◆ WHAT YOU NEED TO DO
For the entries below, report the number of lines containing "dropdown", without any other content.

*-*-*

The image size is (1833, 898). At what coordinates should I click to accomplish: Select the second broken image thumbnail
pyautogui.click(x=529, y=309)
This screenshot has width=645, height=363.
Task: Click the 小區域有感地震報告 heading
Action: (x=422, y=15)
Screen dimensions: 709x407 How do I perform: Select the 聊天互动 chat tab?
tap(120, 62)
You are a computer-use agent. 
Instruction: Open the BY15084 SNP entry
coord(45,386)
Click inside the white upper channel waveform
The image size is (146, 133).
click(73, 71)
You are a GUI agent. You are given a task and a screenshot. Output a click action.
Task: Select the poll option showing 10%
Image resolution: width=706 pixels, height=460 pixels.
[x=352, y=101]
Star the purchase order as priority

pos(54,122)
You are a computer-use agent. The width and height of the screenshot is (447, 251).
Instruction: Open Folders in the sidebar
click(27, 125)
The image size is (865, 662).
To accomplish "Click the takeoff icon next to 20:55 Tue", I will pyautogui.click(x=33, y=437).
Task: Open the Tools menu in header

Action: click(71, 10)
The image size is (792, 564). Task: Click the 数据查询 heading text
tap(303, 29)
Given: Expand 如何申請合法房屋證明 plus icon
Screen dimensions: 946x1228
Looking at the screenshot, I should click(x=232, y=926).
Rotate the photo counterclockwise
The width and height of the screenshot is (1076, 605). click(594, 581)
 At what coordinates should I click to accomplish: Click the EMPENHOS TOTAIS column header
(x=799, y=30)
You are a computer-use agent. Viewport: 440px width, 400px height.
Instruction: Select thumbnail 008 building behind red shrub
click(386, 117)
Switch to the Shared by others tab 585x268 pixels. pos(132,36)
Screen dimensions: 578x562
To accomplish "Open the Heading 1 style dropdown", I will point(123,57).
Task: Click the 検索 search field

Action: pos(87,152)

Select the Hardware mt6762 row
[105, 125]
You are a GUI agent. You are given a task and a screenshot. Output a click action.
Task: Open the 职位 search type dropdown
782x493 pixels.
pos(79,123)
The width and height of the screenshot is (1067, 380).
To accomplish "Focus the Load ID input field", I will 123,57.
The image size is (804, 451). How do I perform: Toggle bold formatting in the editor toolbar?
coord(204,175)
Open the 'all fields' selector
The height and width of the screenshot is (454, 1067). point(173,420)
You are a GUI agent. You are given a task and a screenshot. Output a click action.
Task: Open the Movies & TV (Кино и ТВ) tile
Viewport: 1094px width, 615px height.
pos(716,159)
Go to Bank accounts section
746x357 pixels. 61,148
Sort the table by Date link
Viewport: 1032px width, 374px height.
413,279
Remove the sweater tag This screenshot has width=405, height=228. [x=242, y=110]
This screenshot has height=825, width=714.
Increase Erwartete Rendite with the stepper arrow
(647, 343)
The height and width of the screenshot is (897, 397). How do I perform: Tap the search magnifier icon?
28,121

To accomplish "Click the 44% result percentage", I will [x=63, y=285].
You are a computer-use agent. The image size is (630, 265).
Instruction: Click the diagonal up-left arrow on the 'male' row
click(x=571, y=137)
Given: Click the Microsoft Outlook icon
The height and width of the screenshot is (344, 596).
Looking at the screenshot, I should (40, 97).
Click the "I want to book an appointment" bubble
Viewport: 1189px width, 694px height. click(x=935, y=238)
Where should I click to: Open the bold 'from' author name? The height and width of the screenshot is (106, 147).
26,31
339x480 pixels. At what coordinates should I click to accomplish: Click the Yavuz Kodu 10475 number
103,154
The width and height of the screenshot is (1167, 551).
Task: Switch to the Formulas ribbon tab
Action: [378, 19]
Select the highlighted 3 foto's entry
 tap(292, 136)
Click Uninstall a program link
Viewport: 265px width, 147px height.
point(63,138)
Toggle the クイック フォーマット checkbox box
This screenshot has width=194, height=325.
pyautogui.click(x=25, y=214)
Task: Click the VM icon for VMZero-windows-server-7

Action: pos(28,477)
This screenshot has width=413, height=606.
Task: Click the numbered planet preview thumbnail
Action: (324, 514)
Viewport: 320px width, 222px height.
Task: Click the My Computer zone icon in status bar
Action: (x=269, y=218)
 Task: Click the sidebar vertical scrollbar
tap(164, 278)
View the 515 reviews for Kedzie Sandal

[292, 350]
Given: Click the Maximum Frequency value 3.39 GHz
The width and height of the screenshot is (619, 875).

*-*-*

◆ RESULT
2